Requirement - Go through the listing below, count the lines that contain "dans", and state the number alone.

____ Input for this task

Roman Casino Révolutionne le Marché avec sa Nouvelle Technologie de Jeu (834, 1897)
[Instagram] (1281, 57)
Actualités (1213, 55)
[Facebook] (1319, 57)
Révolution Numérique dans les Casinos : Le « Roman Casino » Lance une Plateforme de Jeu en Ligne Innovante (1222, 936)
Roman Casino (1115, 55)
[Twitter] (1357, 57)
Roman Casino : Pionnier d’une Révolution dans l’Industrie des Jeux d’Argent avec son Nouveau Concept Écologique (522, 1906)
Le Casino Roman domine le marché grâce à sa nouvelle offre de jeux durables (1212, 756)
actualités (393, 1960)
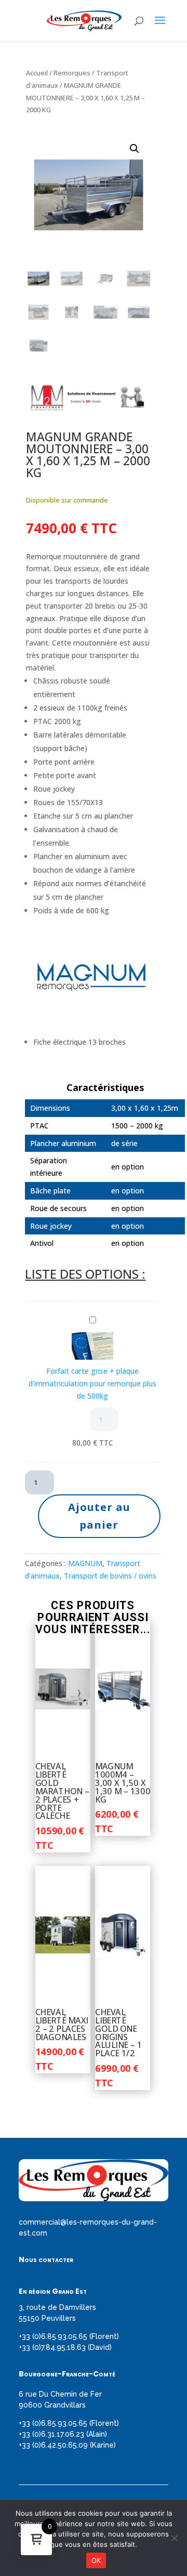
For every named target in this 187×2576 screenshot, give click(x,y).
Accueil (37, 72)
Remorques (72, 72)
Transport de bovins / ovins (110, 1576)
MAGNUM (85, 1563)
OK (96, 2560)
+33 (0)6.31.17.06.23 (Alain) (63, 2434)
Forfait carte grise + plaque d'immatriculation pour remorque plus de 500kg (92, 1383)
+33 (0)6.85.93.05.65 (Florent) (69, 2336)
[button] (134, 148)
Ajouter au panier (99, 1516)
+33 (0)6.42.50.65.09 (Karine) (67, 2445)
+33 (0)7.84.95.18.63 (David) (65, 2347)
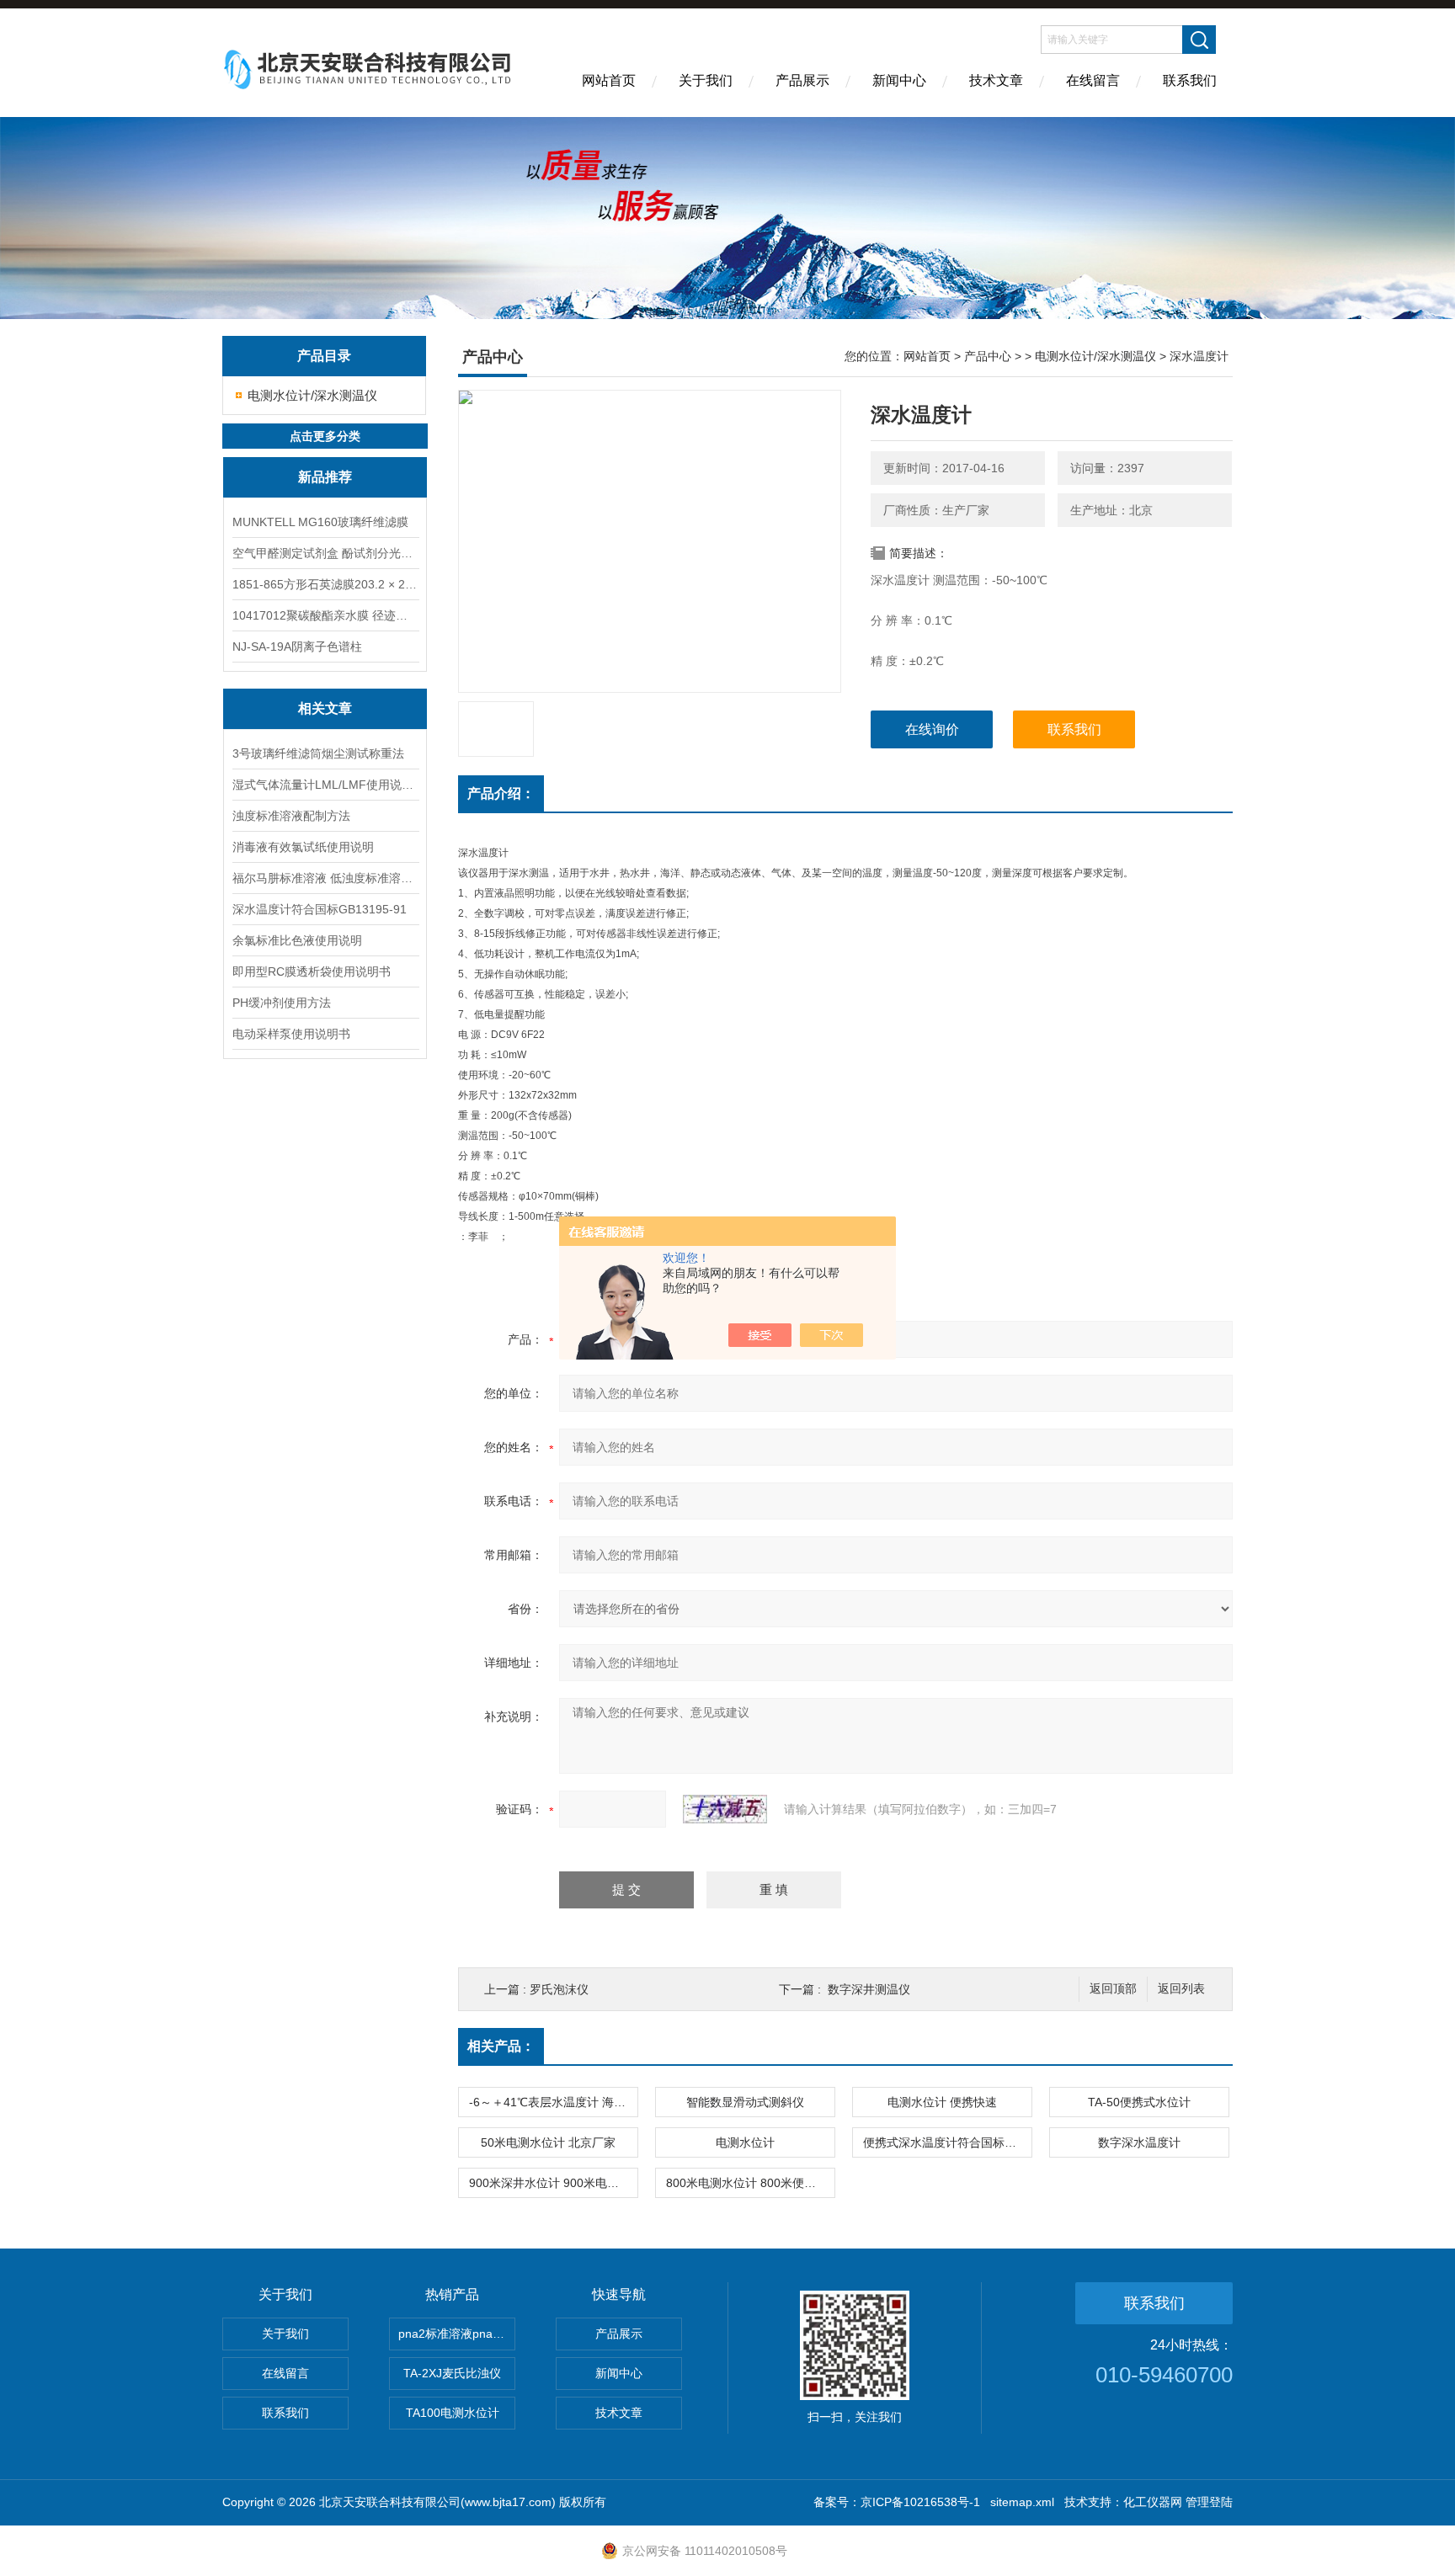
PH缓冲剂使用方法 (281, 1002)
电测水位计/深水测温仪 (312, 395)
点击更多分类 (325, 436)
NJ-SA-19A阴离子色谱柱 (297, 646)
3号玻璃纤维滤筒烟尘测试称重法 (318, 753)
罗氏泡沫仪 (559, 1989)
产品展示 (802, 80)
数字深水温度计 (1139, 2142)
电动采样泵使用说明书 (291, 1034)
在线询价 (932, 729)
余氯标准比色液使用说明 (297, 940)
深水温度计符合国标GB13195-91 (319, 909)
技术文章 (996, 80)
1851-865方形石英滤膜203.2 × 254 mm (325, 584)
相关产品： (501, 2046)
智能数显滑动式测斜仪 (745, 2102)
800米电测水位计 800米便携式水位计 (750, 2183)
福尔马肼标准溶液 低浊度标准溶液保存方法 (325, 878)
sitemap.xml (1022, 2502)
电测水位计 (745, 2142)
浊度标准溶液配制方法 (291, 815)
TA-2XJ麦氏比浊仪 (452, 2373)
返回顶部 (1113, 1989)
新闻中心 (899, 80)
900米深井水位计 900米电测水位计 (553, 2183)
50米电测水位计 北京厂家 (548, 2142)
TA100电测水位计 (452, 2412)
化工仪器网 (1152, 2502)
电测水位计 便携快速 (942, 2102)
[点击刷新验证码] (725, 1809)
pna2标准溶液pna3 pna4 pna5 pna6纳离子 (456, 2333)
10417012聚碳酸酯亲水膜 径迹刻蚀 (325, 615)
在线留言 (1093, 80)
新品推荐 (325, 477)
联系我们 (1190, 80)
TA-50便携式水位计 (1139, 2102)
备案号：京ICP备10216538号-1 (896, 2502)
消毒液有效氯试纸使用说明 (303, 847)
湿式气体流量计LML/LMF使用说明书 (325, 784)
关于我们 (706, 80)
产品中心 (987, 356)
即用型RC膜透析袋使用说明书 (311, 971)
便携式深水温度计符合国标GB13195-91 (947, 2142)
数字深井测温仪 (869, 1989)
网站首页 (609, 80)
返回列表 (1181, 1989)
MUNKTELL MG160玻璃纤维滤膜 (320, 522)
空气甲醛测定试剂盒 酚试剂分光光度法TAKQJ (325, 553)
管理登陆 (1209, 2502)
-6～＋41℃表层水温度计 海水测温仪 (553, 2102)
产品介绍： (501, 793)
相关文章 (325, 708)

________

Answer space - 2